* **Arbeitsauftrag 1**
Geben Sie den Abschnitt des Lesetextes, der mit den Worten „Auch das russlandfreundliche“ beginnt und mit „von Manövern erzielen.“ endet, wortgetreu aus.
* **Arbeitsauftrag 2**
Beantworten Sie anhand des Lesetextes die folgenden Fragen.
(a) In welcher Stadt tagt am Mittwoch der Nato-Russland-Rat?
(b) Gegenüber welchem Nachrichtenportal äußert sich Andrei Illarionow?
(c) In welchem Bereich gibt es laut strana.best bisher Fortschritte?

* **Lesetext**
·····

# taz.de -- Nach US-Russland-Treffen in Genf: Skepsis in Kiew
       
       > Die USA, Russland, die Nato und die OSZE verhandeln über die Ukraine. Im
       > Land selbst befürchtet man indes, dass eigene Interessen außen vor
       > bleiben.
       
 (IMG) Bild: Zwischen den Fronten: Soldat nahe den von pro-russischen Kräften kontrollierten Gebieten in der Ostukraine
       
       KIEW taz | Nachdem die [1][Gespräche zwischen den USA und Russland am
       Montag in Genf] über die Sicherheit in Europa zu Ende gegangen sind, werden
       in der Ukraine Befürchtungen laut, dass die ukrainischen Interessen zu
       wenig berücksichtigt wurden. Als einer der ersten meldete sich der
       ehemalige Außenminister der Ukraine, Pawel Klimkin, zu Wort. Dass Russland
       nicht nur Gespräche mit den USA führe, sondern auch weitere plane mit der
       OSZE und der Nato, sei für Präsident Wladimir Putin ein „situativer Sieg“,
       zitiert das ukrainische Nachrichtenportal NV den Politiker. Am Mittwoch
       tagt in Brüssel der Nato-Russland-Rat, am Donnerstag finden in Wien
       Verhandlungen unter dem Dach der OSZE statt.
       
       Auch der im ukrainischen Exil lebende russische Oppositionellen Andrei
       Illarionow sieht einen Erfolg für Putin: Man habe es bei den US-russischen
       Verhandlungen mit einer „neuen Münchner Verschwörung“ zu tun. Biden habe
       Putin in Kasachstan schalten und walten lassen – und zeige damit, dass er
       Putins Vorstellung einer Einteilung der Welt in Einflusszonen mittrage, so
       Illarionow gegenüber dem Nachrichtenportal [2][gordonua.com].
       
       Optimistischer ist ein weiterer Beitrag in der NV. Er bespricht einen Text
       von CNN, der hervorhebt, dass der Nato-Russland-Rat am Mittwoch zum ersten
       Mal seit zwei Jahren tagt. Dies sei eine „seltene Chance für die
       Mitgliedsstaaten der Nato, Einheit zu zeigen und eine mögliche Intervention
       Russlands in der Ukraine zu verhindern.“ Dass Russland dem Treffen
       zugestimmt hat, sei bereits „ein bedeutendes Zugeständnis und ein Zeichen,
       dass Diplomatie zur Deeskalation führen könnte“, zitiert die NV einen
       Gesprächspartner von CNN bei der Nato.
       
       Auch das russlandfreundliche und vom ukrainischen Sicherheitsrat gesperrte
       Portal [3][strana.best] sieht die bisherigen Verhandlungsergebnisse
       vorsichtig optimistisch. Dass beide Seiten bereit sind, die Verhandlungen
       fortzusetzen, zeige, dass gewisse Aussichten bestehen, auch bei den
       grundsätzlichen Positionen eine Einigung zu erzielen. Fortschritte gebe es
       indes bisher nur bei der strategischen Rüstungskontrolle. Möglicherweise
       lasse sich auch eine Einigung bei der Häufigkeit von Manövern erzielen.

·····

* **Bereitgestelltes Material**
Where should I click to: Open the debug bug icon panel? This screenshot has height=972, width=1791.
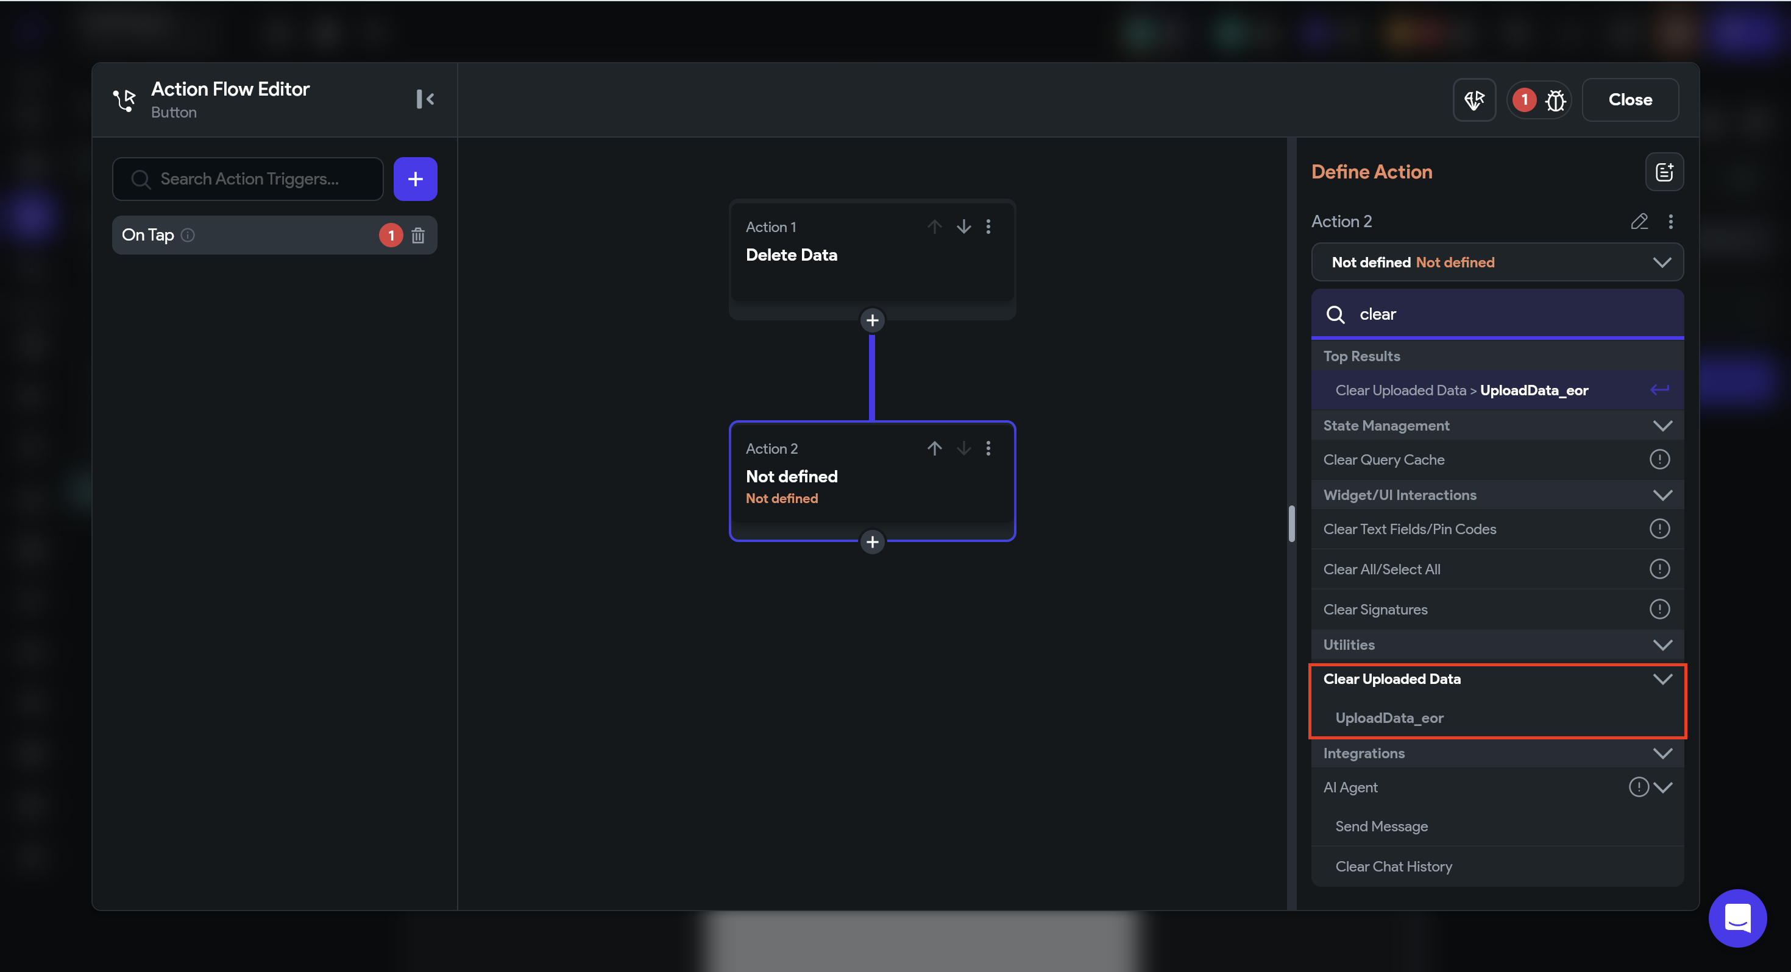tap(1555, 100)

·····

* **Schriftliche Antwort 1**
Auch das russlandfreundliche und vom ukrainischen Sicherheitsrat gesperrte
       Portal [3][strana.best] sieht die bisherigen Verhandlungsergebnisse
       vorsichtig optimistisch. Dass beide Seiten bereit sind, die Verhandlungen
       fortzusetzen, zeige, dass gewisse Aussichten bestehen, auch bei den
       grundsätzlichen Positionen eine Einigung zu erzielen. Fortschritte gebe es
       indes bisher nur bei der strategischen Rüstungskontrolle. Möglicherweise
       lasse sich auch eine Einigung bei der Häufigkeit von Manövern erzielen.

* **Schriftliche Antwort 2**
(a) In Brüssel.
(b) Gegenüber gordonua.com.
(c) Bei der strategischen Rüstungskontrolle.